> **WHAT TO DO**:
Below are the records; retype each one exactly.

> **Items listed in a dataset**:

-- -- --

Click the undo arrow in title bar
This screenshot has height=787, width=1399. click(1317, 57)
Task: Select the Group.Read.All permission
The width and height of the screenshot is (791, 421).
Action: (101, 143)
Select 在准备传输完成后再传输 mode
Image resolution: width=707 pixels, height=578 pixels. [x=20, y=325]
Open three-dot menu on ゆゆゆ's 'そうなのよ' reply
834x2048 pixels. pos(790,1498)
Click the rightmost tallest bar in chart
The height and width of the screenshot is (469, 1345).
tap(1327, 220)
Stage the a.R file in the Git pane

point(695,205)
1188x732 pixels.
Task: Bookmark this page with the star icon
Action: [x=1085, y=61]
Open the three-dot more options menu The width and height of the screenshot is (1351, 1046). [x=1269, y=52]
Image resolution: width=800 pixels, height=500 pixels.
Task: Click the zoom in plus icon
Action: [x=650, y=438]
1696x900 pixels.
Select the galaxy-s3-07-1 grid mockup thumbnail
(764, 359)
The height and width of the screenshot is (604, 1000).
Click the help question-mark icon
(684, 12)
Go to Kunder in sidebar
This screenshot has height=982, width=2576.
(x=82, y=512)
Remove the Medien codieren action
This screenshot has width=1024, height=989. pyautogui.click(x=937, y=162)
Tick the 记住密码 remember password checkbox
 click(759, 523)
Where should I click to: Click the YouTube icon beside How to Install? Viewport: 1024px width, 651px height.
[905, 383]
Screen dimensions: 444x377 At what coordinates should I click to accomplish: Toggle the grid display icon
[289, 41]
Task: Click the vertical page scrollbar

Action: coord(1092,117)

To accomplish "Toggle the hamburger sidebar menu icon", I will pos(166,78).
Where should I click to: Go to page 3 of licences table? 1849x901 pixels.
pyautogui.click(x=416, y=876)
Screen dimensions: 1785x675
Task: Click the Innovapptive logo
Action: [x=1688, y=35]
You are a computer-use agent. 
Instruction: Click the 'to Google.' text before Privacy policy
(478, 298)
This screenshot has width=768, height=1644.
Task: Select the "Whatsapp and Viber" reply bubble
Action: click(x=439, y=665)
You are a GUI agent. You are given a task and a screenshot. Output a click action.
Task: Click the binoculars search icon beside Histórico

-- -- --

> **REPLY**:
Click the undo arrow in title bar
This screenshot has height=787, width=1399. click(1317, 57)
Task: Select the Group.Read.All permission
The width and height of the screenshot is (791, 421).
Action: (101, 143)
Select 在准备传输完成后再传输 mode
Image resolution: width=707 pixels, height=578 pixels. [x=20, y=325]
Open three-dot menu on ゆゆゆ's 'そうなのよ' reply
834x2048 pixels. pos(790,1498)
Click the rightmost tallest bar in chart
The height and width of the screenshot is (469, 1345).
tap(1327, 220)
Stage the a.R file in the Git pane

point(695,205)
1188x732 pixels.
Task: Bookmark this page with the star icon
Action: [x=1085, y=61]
Open the three-dot more options menu The width and height of the screenshot is (1351, 1046). [x=1269, y=52]
Image resolution: width=800 pixels, height=500 pixels.
Task: Click the zoom in plus icon
Action: [x=650, y=438]
1696x900 pixels.
Select the galaxy-s3-07-1 grid mockup thumbnail
(764, 359)
The height and width of the screenshot is (604, 1000).
Click the help question-mark icon
(684, 12)
Go to Kunder in sidebar
This screenshot has height=982, width=2576.
(x=82, y=512)
Remove the Medien codieren action
This screenshot has width=1024, height=989. pyautogui.click(x=937, y=162)
Tick the 记住密码 remember password checkbox
 click(759, 523)
Where should I click to: Click the YouTube icon beside How to Install? Viewport: 1024px width, 651px height.
[905, 383]
Screen dimensions: 444x377 At what coordinates should I click to accomplish: Toggle the grid display icon
[289, 41]
Task: Click the vertical page scrollbar

Action: coord(1092,117)

To accomplish "Toggle the hamburger sidebar menu icon", I will pos(166,78).
Where should I click to: Go to page 3 of licences table? 1849x901 pixels.
pyautogui.click(x=416, y=876)
Screen dimensions: 1785x675
Task: Click the Innovapptive logo
Action: [x=1688, y=35]
You are a computer-use agent. 
Instruction: Click the 'to Google.' text before Privacy policy
(478, 298)
This screenshot has width=768, height=1644.
Task: Select the "Whatsapp and Viber" reply bubble
Action: click(x=439, y=665)
You are a GUI agent. You are given a task and a screenshot. Output a click action.
Task: Click the binoculars search icon beside Histórico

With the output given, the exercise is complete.